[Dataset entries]
++++++++
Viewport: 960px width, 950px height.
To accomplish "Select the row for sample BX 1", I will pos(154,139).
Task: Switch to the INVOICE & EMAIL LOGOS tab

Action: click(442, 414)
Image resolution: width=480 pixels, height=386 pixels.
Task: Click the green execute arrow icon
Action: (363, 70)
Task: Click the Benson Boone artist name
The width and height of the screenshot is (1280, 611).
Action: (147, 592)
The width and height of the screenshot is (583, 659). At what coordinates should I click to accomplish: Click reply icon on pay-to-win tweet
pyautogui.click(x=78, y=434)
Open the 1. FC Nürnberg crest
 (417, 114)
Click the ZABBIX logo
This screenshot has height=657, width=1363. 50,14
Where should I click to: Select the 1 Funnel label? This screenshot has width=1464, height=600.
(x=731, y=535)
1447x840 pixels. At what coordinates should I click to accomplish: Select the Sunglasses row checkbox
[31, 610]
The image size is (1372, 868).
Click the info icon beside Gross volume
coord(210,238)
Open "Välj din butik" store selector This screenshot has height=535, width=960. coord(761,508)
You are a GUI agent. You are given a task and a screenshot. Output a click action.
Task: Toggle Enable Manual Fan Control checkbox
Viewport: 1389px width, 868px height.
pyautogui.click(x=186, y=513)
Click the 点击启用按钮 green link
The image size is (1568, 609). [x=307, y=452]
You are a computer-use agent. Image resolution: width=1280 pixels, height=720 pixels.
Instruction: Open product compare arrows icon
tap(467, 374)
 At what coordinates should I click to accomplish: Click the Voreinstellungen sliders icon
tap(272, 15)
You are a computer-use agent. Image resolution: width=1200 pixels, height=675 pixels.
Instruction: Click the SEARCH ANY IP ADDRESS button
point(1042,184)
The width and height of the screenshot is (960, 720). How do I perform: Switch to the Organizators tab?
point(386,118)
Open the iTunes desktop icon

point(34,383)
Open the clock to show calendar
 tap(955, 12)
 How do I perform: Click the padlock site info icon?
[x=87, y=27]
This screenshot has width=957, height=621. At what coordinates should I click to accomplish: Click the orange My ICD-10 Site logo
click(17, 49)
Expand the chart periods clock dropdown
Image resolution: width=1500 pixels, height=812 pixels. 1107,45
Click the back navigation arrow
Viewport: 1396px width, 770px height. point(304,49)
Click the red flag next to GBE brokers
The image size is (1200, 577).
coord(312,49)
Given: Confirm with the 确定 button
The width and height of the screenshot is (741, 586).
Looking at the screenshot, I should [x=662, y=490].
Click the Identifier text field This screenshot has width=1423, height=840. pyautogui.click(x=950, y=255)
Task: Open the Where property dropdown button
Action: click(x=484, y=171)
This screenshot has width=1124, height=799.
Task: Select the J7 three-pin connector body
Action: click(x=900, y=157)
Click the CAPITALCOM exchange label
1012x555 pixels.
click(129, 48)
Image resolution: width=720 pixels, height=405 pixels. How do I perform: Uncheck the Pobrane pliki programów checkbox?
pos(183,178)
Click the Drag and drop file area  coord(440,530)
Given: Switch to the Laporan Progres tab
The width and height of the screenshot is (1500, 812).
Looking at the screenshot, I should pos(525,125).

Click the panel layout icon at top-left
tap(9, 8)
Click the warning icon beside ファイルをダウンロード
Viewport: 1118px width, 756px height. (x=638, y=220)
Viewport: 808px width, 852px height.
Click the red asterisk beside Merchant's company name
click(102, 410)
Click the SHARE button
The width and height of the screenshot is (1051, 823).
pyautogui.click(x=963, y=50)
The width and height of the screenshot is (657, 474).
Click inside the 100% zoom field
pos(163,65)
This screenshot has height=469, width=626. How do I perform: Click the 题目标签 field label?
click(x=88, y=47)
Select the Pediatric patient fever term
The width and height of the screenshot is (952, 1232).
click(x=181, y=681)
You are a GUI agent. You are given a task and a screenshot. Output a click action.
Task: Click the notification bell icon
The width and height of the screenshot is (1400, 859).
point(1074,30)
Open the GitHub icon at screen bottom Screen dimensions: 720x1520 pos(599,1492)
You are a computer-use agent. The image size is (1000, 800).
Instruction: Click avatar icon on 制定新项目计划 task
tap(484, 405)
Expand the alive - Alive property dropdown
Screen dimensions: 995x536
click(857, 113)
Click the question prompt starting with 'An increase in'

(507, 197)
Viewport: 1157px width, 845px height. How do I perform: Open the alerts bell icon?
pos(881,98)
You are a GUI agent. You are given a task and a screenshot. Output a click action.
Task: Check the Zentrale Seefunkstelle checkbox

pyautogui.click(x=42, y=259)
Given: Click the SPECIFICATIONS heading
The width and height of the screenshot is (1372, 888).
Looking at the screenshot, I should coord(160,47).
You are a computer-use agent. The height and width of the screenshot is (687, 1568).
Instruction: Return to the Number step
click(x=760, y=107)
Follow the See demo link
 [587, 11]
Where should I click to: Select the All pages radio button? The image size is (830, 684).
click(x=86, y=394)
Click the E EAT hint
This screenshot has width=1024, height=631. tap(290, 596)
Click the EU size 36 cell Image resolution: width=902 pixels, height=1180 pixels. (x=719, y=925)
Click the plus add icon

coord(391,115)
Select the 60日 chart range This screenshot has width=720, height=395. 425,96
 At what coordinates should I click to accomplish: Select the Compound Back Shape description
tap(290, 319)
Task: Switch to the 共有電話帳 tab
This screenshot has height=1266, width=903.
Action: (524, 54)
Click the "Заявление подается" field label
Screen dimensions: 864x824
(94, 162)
++++++++
* **What is needed**
Starting with the line with "The width and height of the screenshot is (741, 586)." above and going on through the line with "Open the GitHub", transcribe every line exactly, both ends included, and add nothing.

* **Output of the task**
The width and height of the screenshot is (741, 586).
Looking at the screenshot, I should [x=662, y=490].
Click the Identifier text field This screenshot has width=1423, height=840. pyautogui.click(x=950, y=255)
Task: Open the Where property dropdown button
Action: click(x=484, y=171)
This screenshot has width=1124, height=799.
Task: Select the J7 three-pin connector body
Action: click(x=900, y=157)
Click the CAPITALCOM exchange label
1012x555 pixels.
click(129, 48)
Image resolution: width=720 pixels, height=405 pixels. How do I perform: Uncheck the Pobrane pliki programów checkbox?
pos(183,178)
Click the Drag and drop file area  coord(440,530)
Given: Switch to the Laporan Progres tab
The width and height of the screenshot is (1500, 812).
Looking at the screenshot, I should pos(525,125).

Click the panel layout icon at top-left
tap(9, 8)
Click the warning icon beside ファイルをダウンロード
Viewport: 1118px width, 756px height. (x=638, y=220)
Viewport: 808px width, 852px height.
Click the red asterisk beside Merchant's company name
click(102, 410)
Click the SHARE button
The width and height of the screenshot is (1051, 823).
pyautogui.click(x=963, y=50)
The width and height of the screenshot is (657, 474).
Click inside the 100% zoom field
pos(163,65)
This screenshot has height=469, width=626. How do I perform: Click the 题目标签 field label?
click(x=88, y=47)
Select the Pediatric patient fever term
The width and height of the screenshot is (952, 1232).
click(x=181, y=681)
You are a GUI agent. You are given a task and a screenshot. Output a click action.
Task: Click the notification bell icon
The width and height of the screenshot is (1400, 859).
point(1074,30)
Open the GitHub icon at screen bottom Screen dimensions: 720x1520 pos(599,1492)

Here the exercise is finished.